The panel agreed that most HL survivors have to make up their own care plan but the survivorship care plan should start at day one, not twenty years later. A big hurdle lies in alerting the HL survivors who don't know they are at risk.
This year the NHS in the UK sent letters out to 1,500 women who had received chest radiation for Hodgkin's Lymphoma putting them at higher risk for breast cancer, the women were offered annual screening mammograms. The NHS also apologized for overlooking them.
Why aren’t other countries following suit? Why didn’t Ireland’s HSE send out letters? Well done to the NHS but we need to see more of this type of reparations for damages inflicted and more countries following suit. It’s never too late to offer someone care. In fact the panel concluded that countries that register cancers and chronic disease are ahead in terms of tracking cancer and survivors going forward.
Over lunch we exchanged more war stories. I loved that people bandied around medical lingo like ‘mediastinal mass’ and everyone nodded along knowingly. My favourite line from lunch was “I don’t feel like a unicorn anymore”.
I was noticing trends in people’s problems and making mental notes to get things checked myself. A few people were having recurring colon polyps which seemed related to their prior HL treatment (not your usual lunchtime conversation).
Since stumbling across Hodgkins International on the internet and subsequently their patient support group I have seen two doctors' names mentioned over and over - Dr Kevn Oeffinger and Dr Michael Stubblefield.
The room fell silent when Dr Oeffinger took to the podium. One of the first patients he spoke about had echoes of my own story. She was a young woman that had developed heart failure from her Hodgkin's treatment. She died from heart failure aged 47. I am 47 years old and 5 years into my own heart failure journey. I hope to live a longer life as new medications and advances are made every day, but her story struck a chilling note in me.
There was no denying the fact that those of us who were treated for Hodgkin's prior to 2005 (before protocols softened) were left with a multitude of serious health problems arising from the treatment. But the doctor had hope, he asked a patient in the room who had recently had a heart transplant to stand up, she looked delighted in herself and got a standing ovation. He said patients often say to him “I look good on the outside, but I feel broken on the inside”. You have a choice in which direction you go with your emotions. His talk brought everyone’s emotions to tears, including his own.
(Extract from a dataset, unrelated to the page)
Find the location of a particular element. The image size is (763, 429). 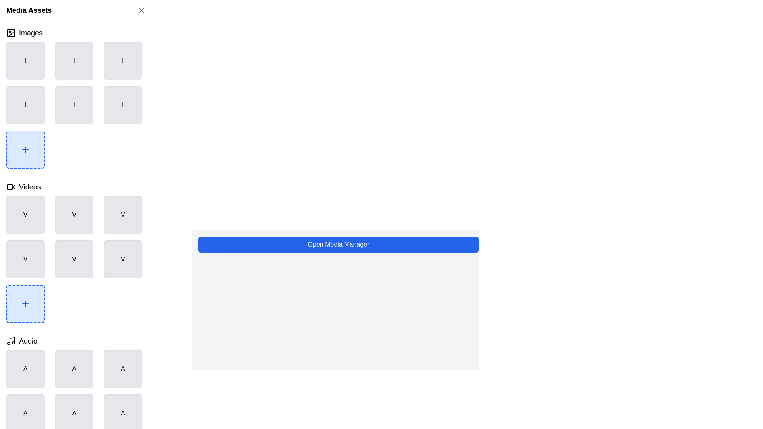

the content of the visual placeholder located in the third column of the second row within the 'Images' section of the sidebar is located at coordinates (122, 105).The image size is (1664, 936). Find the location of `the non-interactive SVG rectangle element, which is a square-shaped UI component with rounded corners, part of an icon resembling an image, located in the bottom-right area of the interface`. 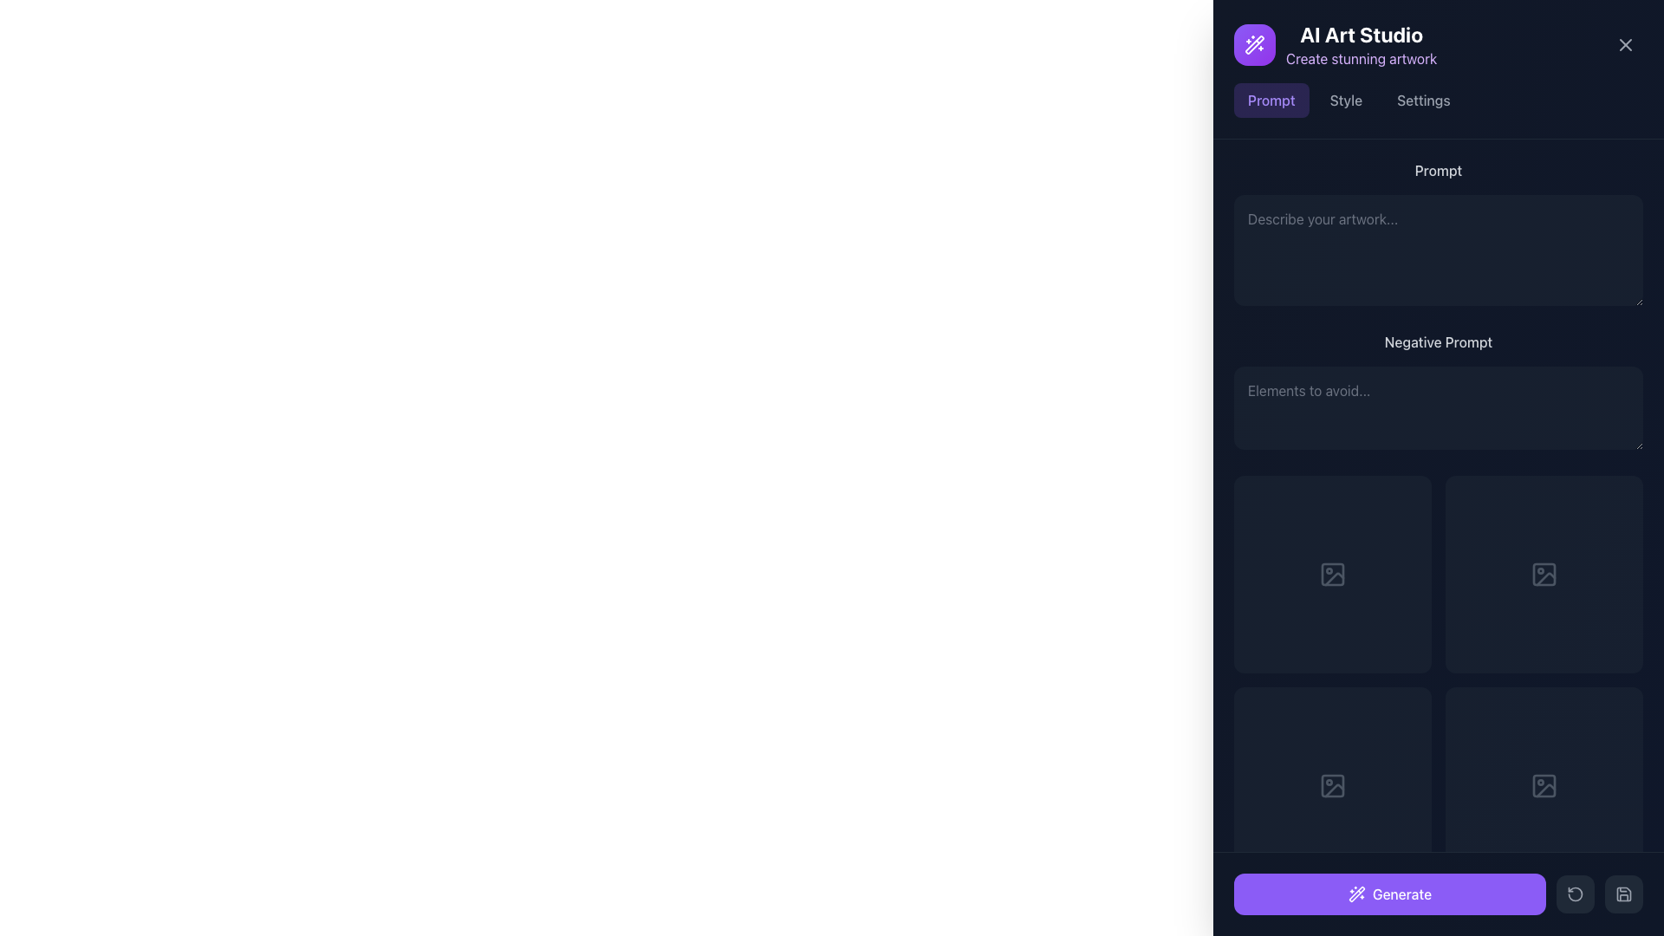

the non-interactive SVG rectangle element, which is a square-shaped UI component with rounded corners, part of an icon resembling an image, located in the bottom-right area of the interface is located at coordinates (1331, 785).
Dr Stubblefield was the last speaker of the day, he is known for his cancer rehab programme. He talked about the radiation, how it can turn your lungs to jello, creating radiation fibrosis damage that is irreversible. The common impairments he sees most often in HL patients are spinal cord damage, nerve damage, muscle weakness, dropped heads, neck pain and gait issues. He actually noted that a lot of us in the room were propping our heads up. I have noticed in recent years my neck gets sore and tired. I am naturally moving myself towards yoga and pilates which I think will help.
Dr S surmised that the traditional approach to cancer was to just treat the medical side of it, but in reality rehabilitation from cancer takes a village.
I felt very lucky to be surrounded by my village tribe that day. Sometimes just knowing you’re not alone lessens your load.